_SOURCE TEXT_:
'''

In his opening remarks at this year’s Summit on the Global Agenda, World Economic Forum founder and Executive Chairman Klaus Schwab placed the need for new models to support effective use of technology innovation firmly on the table.

This is the fourth year I have participated in the World Economic Forum Global Agenda Summit – an intense two-day meeting of over 700 thought leaders from around the world to explore global emerging issues and opportunities and to begin developing possible solutions.

On the Global Agenda Council on Emerging Technologies, we have been working hard on getting the opportunities and challenges presented by emerging technologies on the radar of top-level decision-makers.  Not because we think they should know about the latest cool technologies, but because we feel that effective solutions to complex challenges demand an integrated and proactive approach to technology innovation.

It’s been a tough task – high level decision makers are often uneasy talking about science and technology, and prefer to assume that “techies” will deliver technology-based solutions to pressing problems as and when they are necessary.  Sadly, this is a model that doesn’t work well, and is rapidly running out of steam in the face of accelerating technological capabilities, increasing global connectivity and diminishing resources.

'''

_LIST OF TASKS_:
1. Answer these from the summit piece:
(a) Who gave the opening remarks at this year's summit?
(b) How many thought leaders does the summit bring together?
(c) What is the name of the council the writer works on?
2. Carry on writing the summit piece from its last sentence, keeping the same voice.
The listing after this has no connection to the summit piece.

_SUPPLIED RECORDS_:

'''

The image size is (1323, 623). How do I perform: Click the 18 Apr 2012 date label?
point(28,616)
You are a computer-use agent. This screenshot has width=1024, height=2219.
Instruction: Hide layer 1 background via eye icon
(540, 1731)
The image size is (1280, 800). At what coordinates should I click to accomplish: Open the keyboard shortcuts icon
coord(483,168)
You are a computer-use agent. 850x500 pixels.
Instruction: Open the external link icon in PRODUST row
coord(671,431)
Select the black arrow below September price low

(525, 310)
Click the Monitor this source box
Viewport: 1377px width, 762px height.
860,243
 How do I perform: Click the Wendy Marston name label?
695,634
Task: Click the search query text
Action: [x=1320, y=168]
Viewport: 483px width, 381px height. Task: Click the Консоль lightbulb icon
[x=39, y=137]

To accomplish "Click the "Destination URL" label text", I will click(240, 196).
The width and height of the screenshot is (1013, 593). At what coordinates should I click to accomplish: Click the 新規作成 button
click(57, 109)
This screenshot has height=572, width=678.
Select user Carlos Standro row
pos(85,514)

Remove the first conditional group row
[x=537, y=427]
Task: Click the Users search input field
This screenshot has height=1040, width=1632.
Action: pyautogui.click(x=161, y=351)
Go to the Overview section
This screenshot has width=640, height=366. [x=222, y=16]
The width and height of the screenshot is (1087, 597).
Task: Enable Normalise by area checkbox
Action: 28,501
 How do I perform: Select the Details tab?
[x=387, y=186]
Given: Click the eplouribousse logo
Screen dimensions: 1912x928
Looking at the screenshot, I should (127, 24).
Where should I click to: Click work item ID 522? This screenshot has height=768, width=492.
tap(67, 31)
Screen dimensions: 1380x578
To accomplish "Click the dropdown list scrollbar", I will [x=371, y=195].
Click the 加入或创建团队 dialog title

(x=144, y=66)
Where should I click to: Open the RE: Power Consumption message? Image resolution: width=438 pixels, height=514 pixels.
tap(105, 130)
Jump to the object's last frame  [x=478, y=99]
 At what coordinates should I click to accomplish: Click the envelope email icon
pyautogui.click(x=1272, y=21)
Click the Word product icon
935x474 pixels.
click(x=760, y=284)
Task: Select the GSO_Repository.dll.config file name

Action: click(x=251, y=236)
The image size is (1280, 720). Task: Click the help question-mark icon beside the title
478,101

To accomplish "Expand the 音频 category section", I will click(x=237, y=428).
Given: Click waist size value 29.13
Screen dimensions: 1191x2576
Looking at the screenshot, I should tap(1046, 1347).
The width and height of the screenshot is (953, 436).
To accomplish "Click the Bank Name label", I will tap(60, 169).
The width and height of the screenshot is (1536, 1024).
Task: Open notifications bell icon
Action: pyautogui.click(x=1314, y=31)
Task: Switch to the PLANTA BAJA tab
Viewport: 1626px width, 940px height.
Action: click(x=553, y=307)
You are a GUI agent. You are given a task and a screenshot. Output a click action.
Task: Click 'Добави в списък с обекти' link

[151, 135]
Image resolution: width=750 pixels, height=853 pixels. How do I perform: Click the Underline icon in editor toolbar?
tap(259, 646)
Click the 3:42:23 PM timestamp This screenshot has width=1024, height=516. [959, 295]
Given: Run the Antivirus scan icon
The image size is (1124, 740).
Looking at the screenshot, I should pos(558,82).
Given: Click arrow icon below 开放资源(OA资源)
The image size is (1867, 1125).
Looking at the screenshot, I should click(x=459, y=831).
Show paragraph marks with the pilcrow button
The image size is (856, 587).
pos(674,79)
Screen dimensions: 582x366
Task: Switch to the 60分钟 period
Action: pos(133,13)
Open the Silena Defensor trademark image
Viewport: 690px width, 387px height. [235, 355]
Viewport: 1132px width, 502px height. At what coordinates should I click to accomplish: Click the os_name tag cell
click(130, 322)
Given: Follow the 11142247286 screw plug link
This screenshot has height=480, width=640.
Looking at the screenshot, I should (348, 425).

'''

_ACTIVITY ANSWERS_:
1.
(a) Klaus Schwab, World Economic Forum founder and Executive Chairman.
(b) Over 700.
(c) The Global Agenda Council on Emerging Technologies.

2.
So it was gratifying to hear WEF’s Executive Chairman Klaus Schwab highlight the need for new models to master technological trends in the Summit’s opening keynote.  Schwab emphasized the need for new models in five areas – the fifth being how we handle accelerating technologies:

“Ladies and gentlemen, fifth, we need a new model to master the trend of technology. The velocity of technological change, for which we are not really prepared, will accelerate in an exponential manner, having significant implication on all of us. What is particularly striking, for me as an engineer I may add, is the character-changing nature of technological change. Today’s technological evolution no longer solely affects what we are doing, but also affects who we are. Of course, the internet in many ways is still a tool. But it has also become a part of our internal DNA. This new dimension of technological progress and societal change is still in relative infancy. The other ways of forthcoming evolutions in technology such as genetics and STEM cell technology, nanotechnology, and numerous sciences and so on, will all provide opportunities and threats regarding the ultimation of ourselves. And this raises fundamental moral and ethical issues, for which we are not yet prepared, and for which we have to prepare new models.”

(The full address can be watch on YouTube)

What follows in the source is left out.